Starr facing leaks query Independent counsel ordered to appear before a hearing

White House applauds

August 08, 1998|By Susan Baer | Susan Baer,SUN NATIONAL STAFF

WASHINGTON -- A federal judge has found evidence that Kenneth W. Starr's office may have violated grand jury secrecy laws by leaking information to reporters, according to court documents released yesterday.

As a result, a federal appeals court has ordered Starr to face a hearing to defend his office against assertions by President Clinton's lawyers that the independent counsel broke the federal law that bars disclosure of any grand jury material.

The rulings, revealed in newly unsealed papers, place Starr in an embarrassing and potentially perilous position just as his

investigation of the Monica Lewinsky matter is at a critical juncture.

The rulings also handed the White House a measure of satisfaction. Clinton allies have long complained that Starr's office has leaked secret information in an effort to spin media coverage its way.

The three-judge appeals panel agreed with Judge Norma Holloway Johnson, who found that "the serious and repetitive nature of disclosures to the media of [secret grand jury] material strongly militates in favor of conducting a show cause hearing."

Such a hearing could ultimately result in civil or criminal sanctions against Starr.

In February, lawyers for Clinton and the White House asked Johnson to investigate Starr's office.

They asserted that the independent counsel's staff had leaked secret information about the Lewinsky case in violation of federal court Rule 6(e), which is designed to protect the secrecy of grand jury investigations.

Starr tried to block the investigation and, though he has acknowledged discussing the Lewinsky case with certain reporters, he has denied, as he did again yesterday, that he disclosed any secret grand jury material.

"This office has not violated Rule 6(e) and we welcome the opportunity to demonstrate that to the district court," Starr said in a statement.
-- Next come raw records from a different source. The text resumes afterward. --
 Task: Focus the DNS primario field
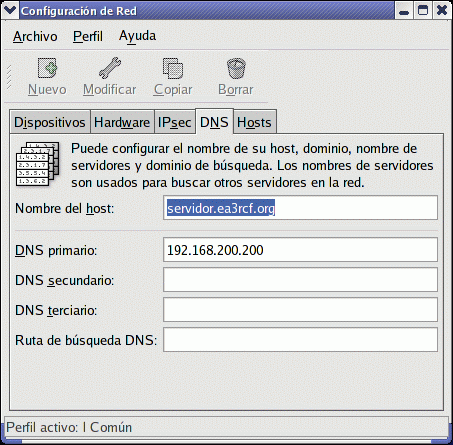(300, 249)
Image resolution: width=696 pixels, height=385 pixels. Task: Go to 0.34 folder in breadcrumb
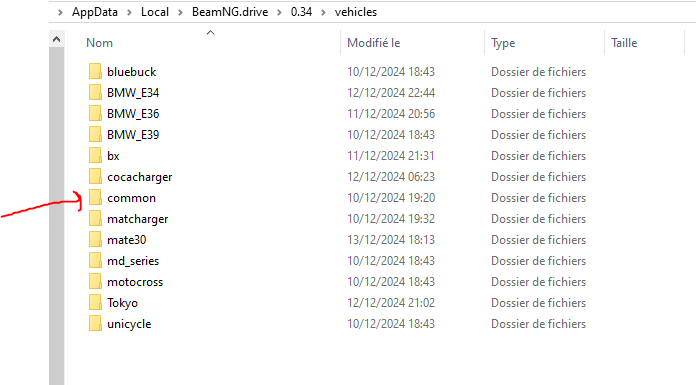coord(301,12)
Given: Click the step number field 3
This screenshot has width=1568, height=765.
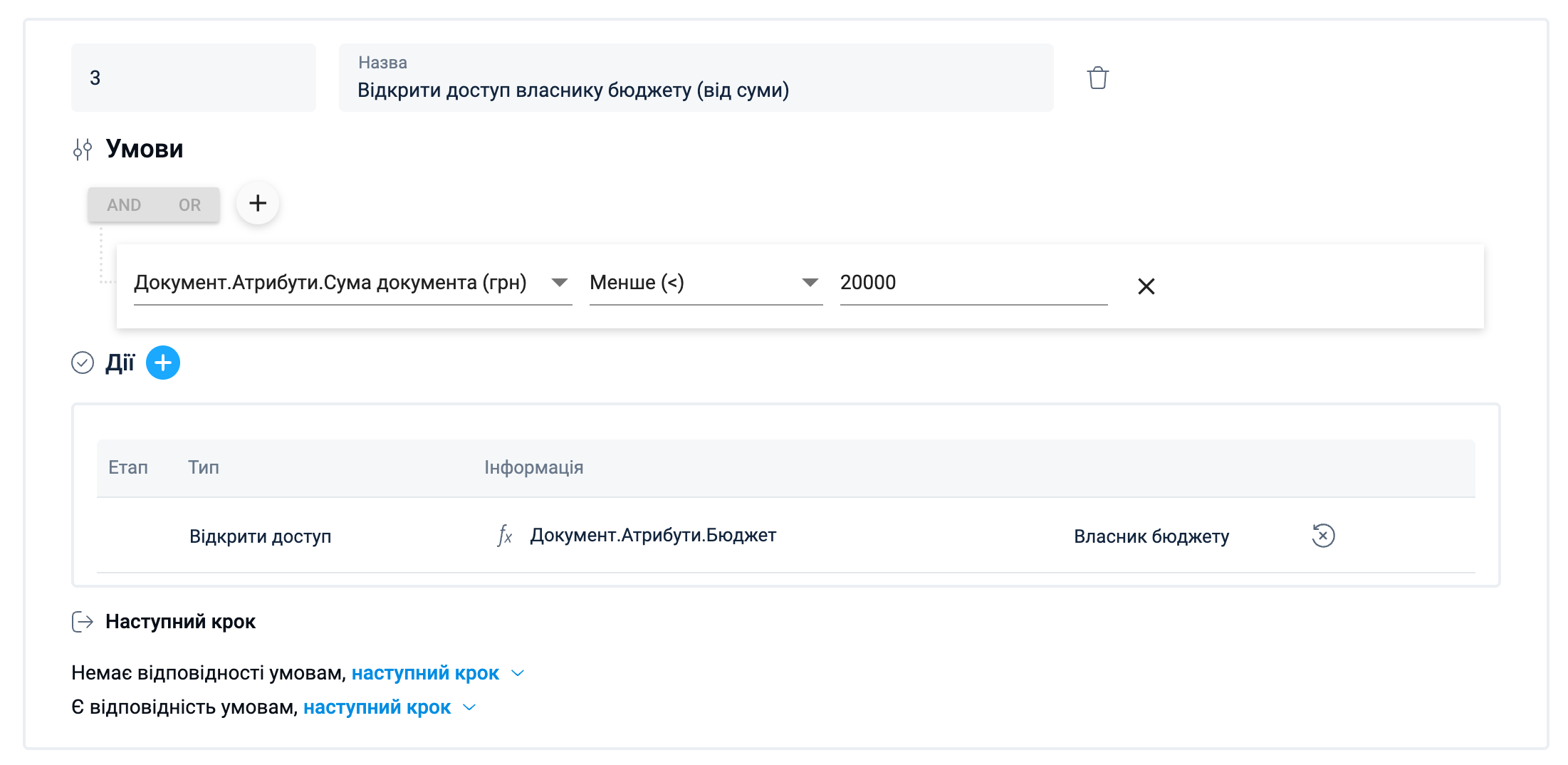Looking at the screenshot, I should pos(193,78).
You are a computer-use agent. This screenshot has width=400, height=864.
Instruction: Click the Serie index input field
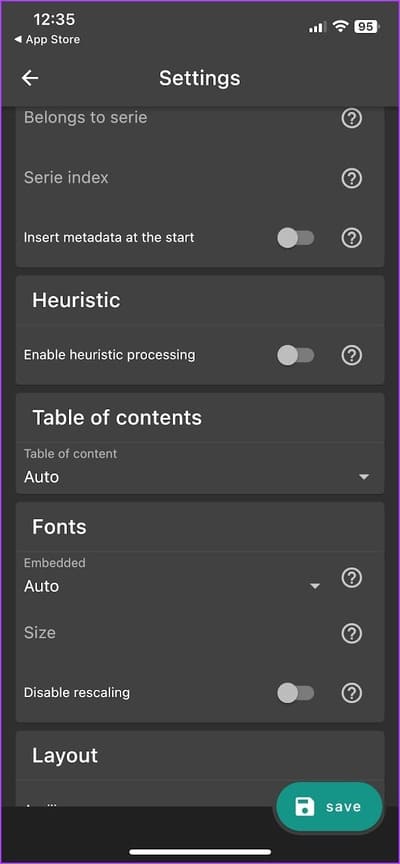[176, 177]
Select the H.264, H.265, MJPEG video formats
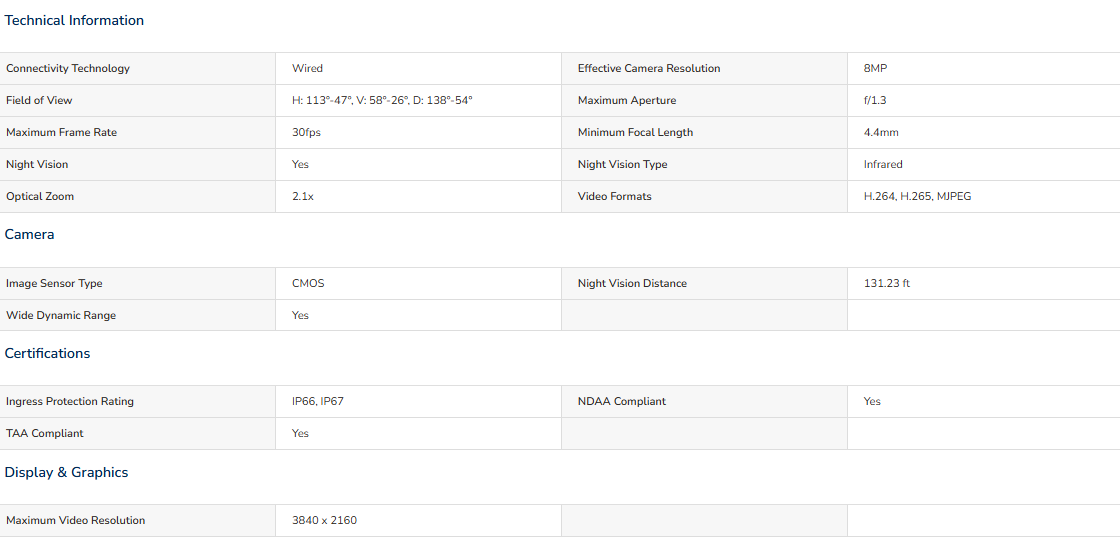 tap(917, 196)
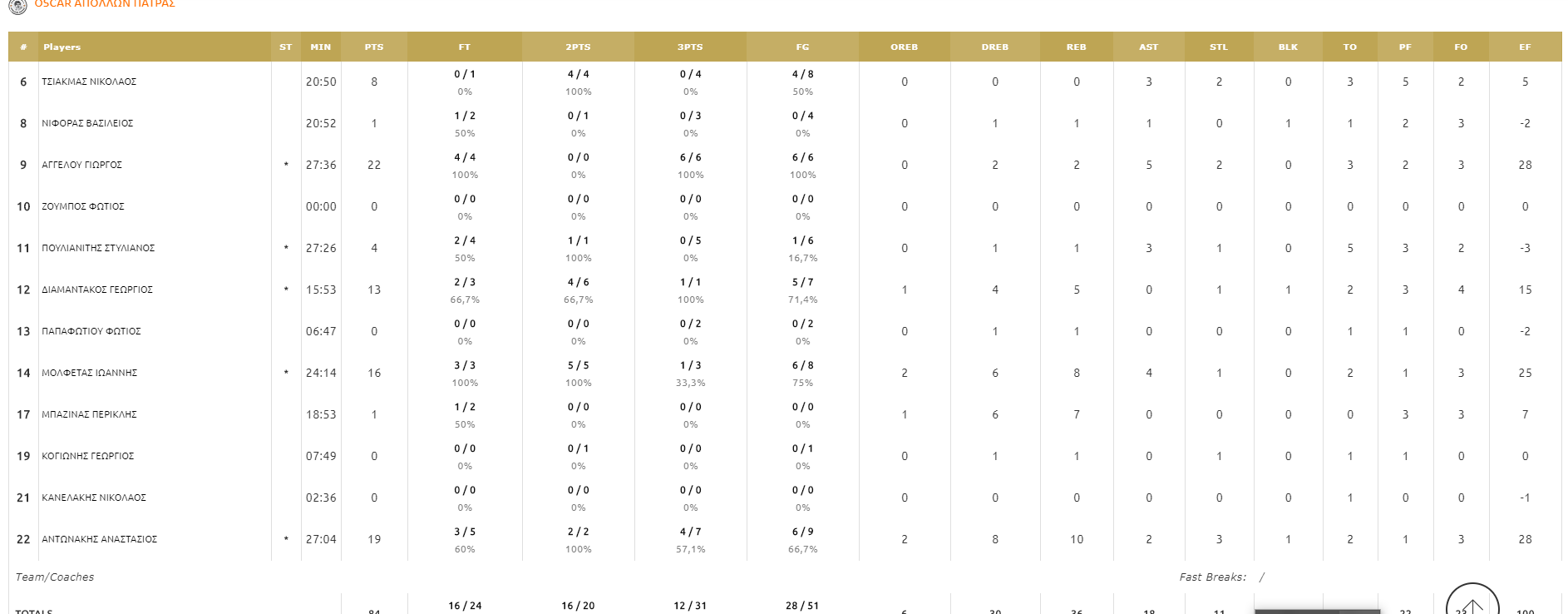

The independent counsel also noted the appeals court's acknowledgment that the threshold for triggering a hearing into alleged violations of grand jury rules was "minimal" or "relatively light."

"Newspaper articles and media reports supporting the allegation may be capable of various interpretations," Starr said in a statement. "They may even be erroneous. This 'minimal' requirement is not a finding that Rule 6(e) has been violated."

Starr's efforts rejected

The newly unsealed records show that the Court of Appeals rejected Starr's efforts to stop Johnson's investigation. Instead, the court gave its approval for her to continue to collect evidence and to hold a hearing to determine whether Starr's office should be punished. The date of such a hearing is not clear.

According to the records, Johnson found that the president's lawyers "have established prima facie violations" -- or, what appear, on their face, to be violations -- of the secrecy rule that bars disclosure of any grand jury material. She cited media reports that disclosed information about grand jury material "and indicated that the sources of the information included attorneys and agents of the Government."

The burden is now on Starr, the court papers said, to prove that either the material given to the media did not constitute grand jury material or that the source of the information was not the independent counsel's office.

White House response

The White House, which has had few successes in recent weeks in its legal conflict with Starr, hailed the appeals ruling as significant.

"For the first time in the 20-year history of the Independent Counsel Act, a federal court has found prima facie evidence of potential criminal wrong-doing by an independent counsel," Jim Kennedy, a spokesman for the White House counsel's office, said in a statement.

David E. Kendall, Clinton's private lawyer, called the alleged leaks "highly unprofessional and utterly indefensible."

He said: "As the Court of Appeals observed, such conduct makes prosecutors, who wield enormous power, 'conscious participants in a trial by newspaper.' Illegal leaks cause irreparable harm to the grand jury process."

In one part of the ruling favorable to Starr, the appeals court overturned Johnson's decision that the president's lawyers could take part in the investigation of possible leaks and question Starr and his deputies.

vTC The appeals court said it would be "virtually impossible" for Starr's office to answer questions posed by the White House without risking the disclosure of secret grand jury material in the process.

Starr, in his statement yesterday, focused on this part of the ruling, saying he was "gratified" by the court's ruling, "which protects the integrity of the ongoing grand jury investigation and provides guidance to the District Court on the conduct of further proceedings relating to allegations that this office is the source of grand jury disclosures."

The court ruled that, if, after the investigation of leaks, the district court determined that the grand jury laws had been violated, it may report its findings to the president's lawyers.

"We are keenly aware that allegations that a government official has violated Rule 6(e)(2) are not to be taken lightly," the appeals panel noted.

If Johnson decides to punish Starr, she could impose any of an array of sanctions, ranging from a command for Starr to stop the disclosures to a referral to the Justice Department for possible dismissal of Starr or even criminal charges.